Restricts results to documents containing a number from the specified range

numrange:1-100 fire will return sites containing a number from 1 to 100 and the word fire. The same result can be achieved with 1..100 fire

numrange:1-100 fire

link

Restricts results to sites containing links to the specified location

link: papersboot.blogspot.com will return documents containing one or more links to papersboot.blogspot.com

link: papersboot.blogspot.com

anchor

Restricts results to sites containing links with the specified phrase in their descriptions

anchor: download will return documents with links whose description contains the word download (that's the actual link text, not the URL indicated by the link)

anchor: download

allintext

Restricts results to documents containing the specified phrase in the text, but not in the title, link descriptions or URLs

allintext:"papersboot" will return documents which contain the phrase papersboot in their text only

allintext:"papersboot"

+

specifies that a phrase should occur frequently in results

+papersboot will order results by the number of occurrences of the word papersboot

+papersboot

-

specifies that a phrase must not occur in results

-fire will return documents that don't contain the word fire

-fire

" "

delimiters for entire search phrases (not single words)

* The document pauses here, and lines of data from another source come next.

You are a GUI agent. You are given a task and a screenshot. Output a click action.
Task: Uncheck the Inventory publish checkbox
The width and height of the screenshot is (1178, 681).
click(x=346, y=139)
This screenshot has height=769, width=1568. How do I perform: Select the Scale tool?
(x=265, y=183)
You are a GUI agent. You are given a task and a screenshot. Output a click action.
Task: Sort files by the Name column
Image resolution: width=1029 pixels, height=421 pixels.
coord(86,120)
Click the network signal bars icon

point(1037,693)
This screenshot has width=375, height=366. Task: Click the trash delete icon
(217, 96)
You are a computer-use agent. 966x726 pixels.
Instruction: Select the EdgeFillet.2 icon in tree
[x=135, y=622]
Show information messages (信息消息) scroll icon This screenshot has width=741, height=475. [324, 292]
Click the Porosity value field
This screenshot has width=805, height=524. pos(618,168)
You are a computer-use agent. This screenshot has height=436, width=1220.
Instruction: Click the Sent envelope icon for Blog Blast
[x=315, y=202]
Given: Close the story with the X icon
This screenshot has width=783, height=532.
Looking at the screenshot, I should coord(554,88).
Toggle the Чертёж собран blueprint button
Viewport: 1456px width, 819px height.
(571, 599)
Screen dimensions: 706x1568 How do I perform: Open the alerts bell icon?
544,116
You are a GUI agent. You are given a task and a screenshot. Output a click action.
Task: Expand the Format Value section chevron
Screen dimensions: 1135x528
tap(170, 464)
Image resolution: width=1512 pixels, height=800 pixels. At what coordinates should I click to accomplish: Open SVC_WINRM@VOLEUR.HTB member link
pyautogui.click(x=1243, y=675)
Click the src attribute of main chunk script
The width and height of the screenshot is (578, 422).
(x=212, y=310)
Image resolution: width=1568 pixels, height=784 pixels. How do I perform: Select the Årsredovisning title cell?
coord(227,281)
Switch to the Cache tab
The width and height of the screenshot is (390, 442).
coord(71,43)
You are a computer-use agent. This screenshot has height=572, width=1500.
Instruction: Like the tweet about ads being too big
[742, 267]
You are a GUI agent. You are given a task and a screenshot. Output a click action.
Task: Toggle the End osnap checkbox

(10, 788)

"fire fox" will return documents containing the phrase fire fox

"fire fox"

.

wildcard for a single character

fire.fox will return documents containing the phrases fire fox, fireAfox, fire1fox, fire-fox etc.

fire.fox

*

wildcard for a single word

fire * fox will return documents containing the phrases fire the fox, fire in fox, fire or fox etc.

fire * fox

|

logical OR

"fire fox" | firefox will return documents containing the phrase fire fox or the word firefox

"firefox" | firefox

info:

The info operator provides information what Google has on a specific domain. Links to different types of information are present in the results, such as cache, similar websites, etc.

info:google.com

This is not all, sometimes Google also shows relevant information related to global events as and when they happen; for example, Cricket World Cup.
The operators we discussed are certainly very useful for anyone who needs to find out some information on the web, but the InfoSec community has certainly taken it to next level. These simple and innocent operators we just discussed are widely used in the cyber security industry to find and demonstrate how without even touching the target system, critical and compromising information can be retrieved. This technique of using Google search engine operators to find such information is termed as "Google Hacking."